The historical pattern: VMs didn’t disappear when containers arrived. Each new abstraction layer coexists with those below it.

+----------------------------------------------------------+
|  Agent Orchestration                                     |
|  task management, tool permissions, token budgets,       |
|  state persistence, multi-agent coordination             |
|  (LangGraph, CrewAI... wide open, nobody has won)        |
+----------------------------------------------------------+
|  Model Serving                                           |
|  inference routing, token-aware load balancing,          |
|  KV cache management, model-specific autoscaling         |
|  (Gateway API Inference Ext, KServe, Ray Serve, vLLM)    |
+----------------------------------------------------------+
|  GPU / Compute Orchestration                             |
|  device scheduling, topology awareness, gang scheduling, |
|  model loading, memory management                        |
|  (Kueue, KAI Scheduler, NVIDIA GPU Operator, DRA)        |
+----------------------------------------------------------+
|  Kubernetes                                              |
|  node management, networking, storage, RBAC,             |
|  observability -- the "distributed OS" substrate          |
+----------------------------------------------------------+
|  Cloud / Bare Metal                                      |
+----------------------------------------------------------+

K8s doesn’t get replaced — it drops down a layer, becoming the distributed OS that handles nodes, networking, storage, and security. The AI infrastructure layer builds on K8s the same way K8s built on container runtimes: use the layer below for what it’s good at, and handle the new concerns above.
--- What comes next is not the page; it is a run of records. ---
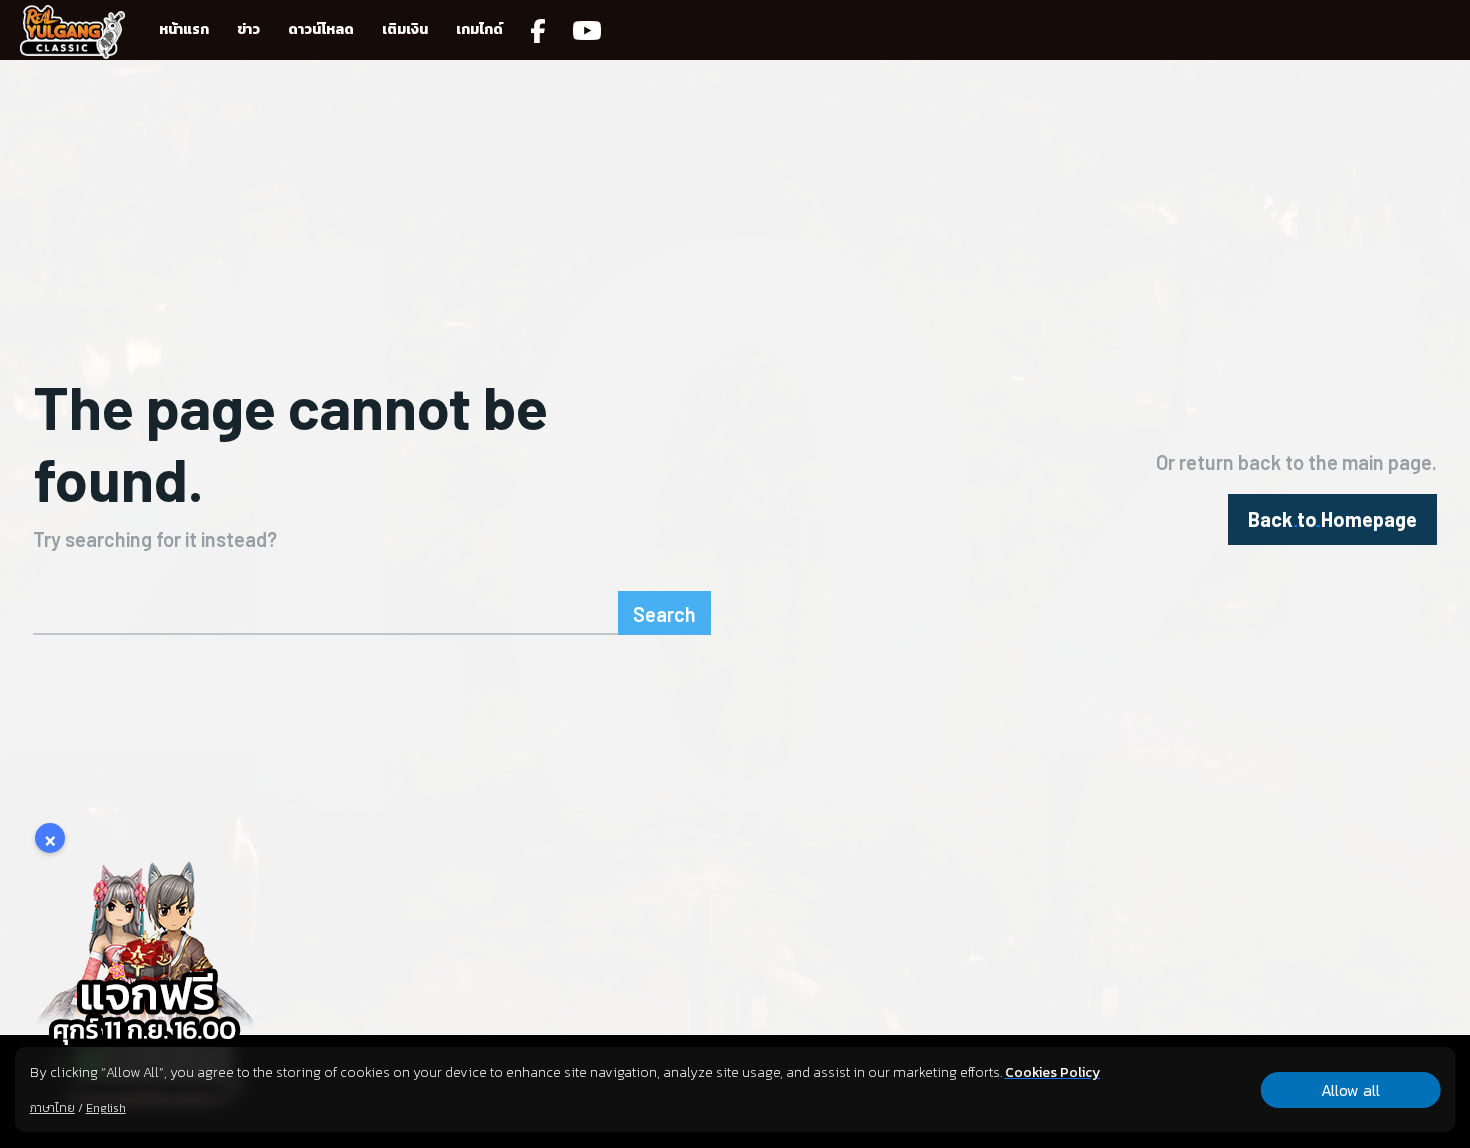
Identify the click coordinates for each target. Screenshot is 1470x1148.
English (106, 1108)
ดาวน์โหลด (321, 29)
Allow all (1350, 1090)
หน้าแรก (184, 29)
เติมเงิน (405, 29)
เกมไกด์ (479, 29)
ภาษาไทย (52, 1108)
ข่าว (248, 29)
If you’re running inference today and the K8s ecosystem is familiar, extend it — Gateway API Inference Extension for routing, Kueue for scheduling, DRA for device management. The components are maturing fast and the integration paths are well-documented.
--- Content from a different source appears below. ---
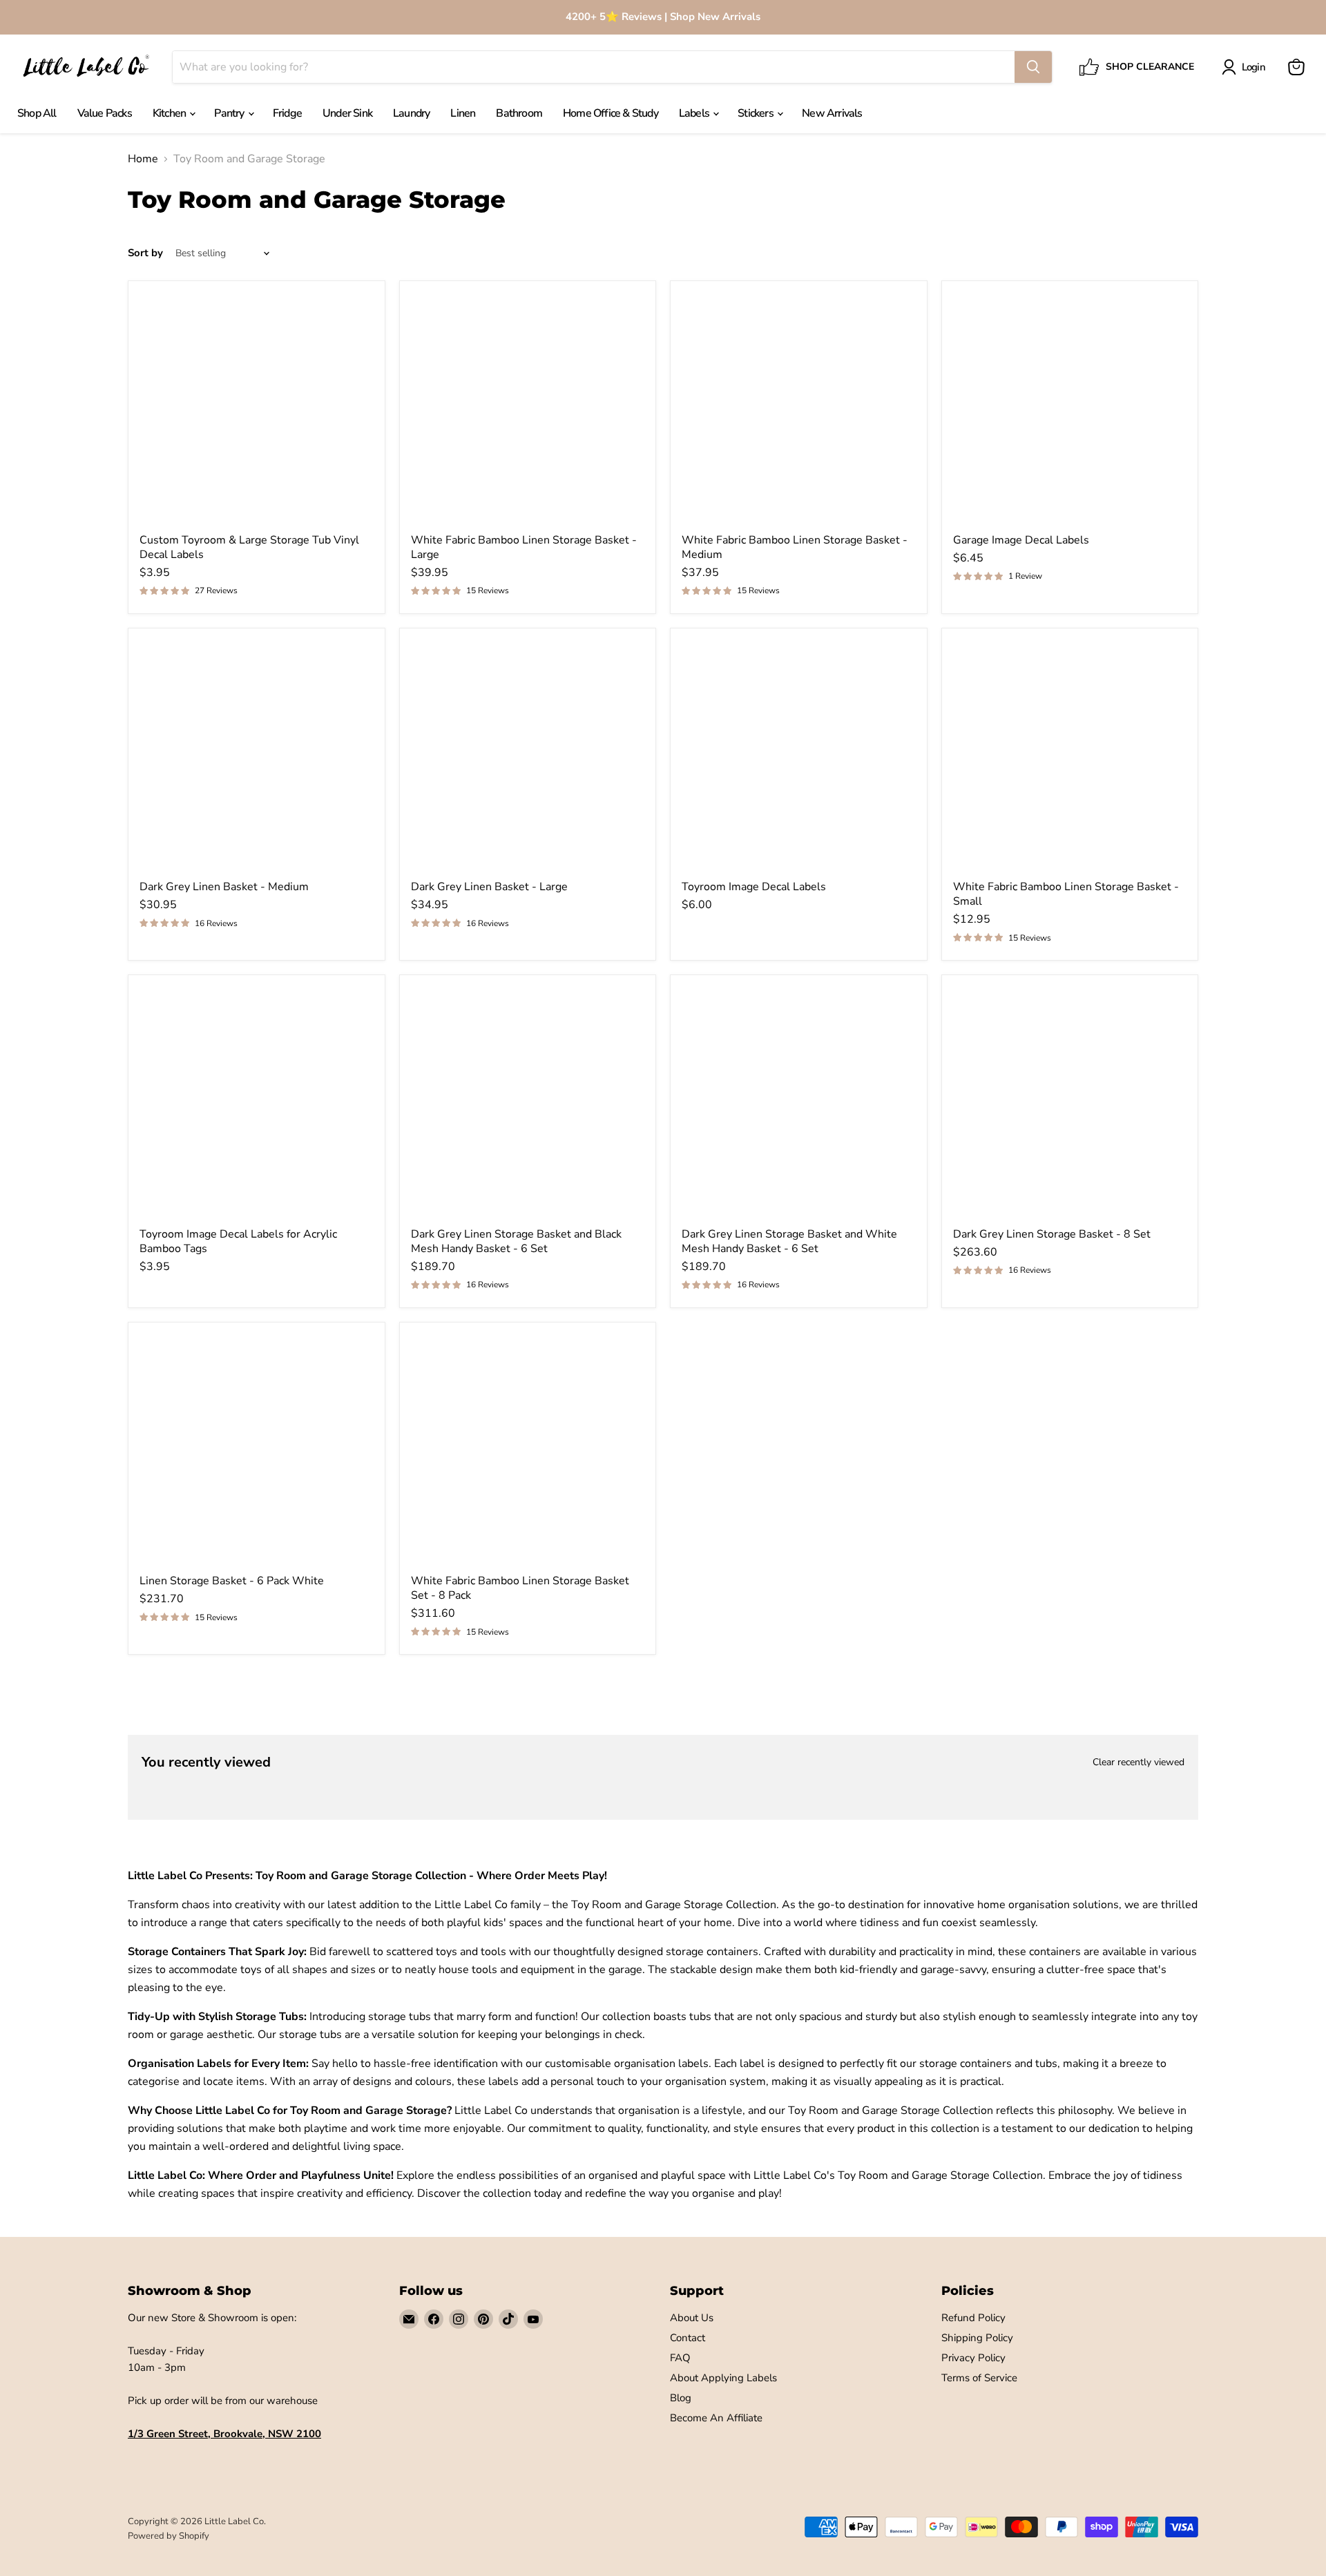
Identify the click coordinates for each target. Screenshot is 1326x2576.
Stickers (757, 113)
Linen (462, 113)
If you need the model-level abstraction natively, Ray gives you that without abandoning K8s underneath. You trade K8s-native simplicity for a runtime that was designed for stateful AI workloads.

If you’re building agent-native products, you’re defining the orchestration layer as you go — bespoke, opinionated, purpose-built. It’ll look a lot like K8s did in 2015. The gap between what K8s can do and what AI workloads need is closing, just not as fast as the workloads themselves are evolving.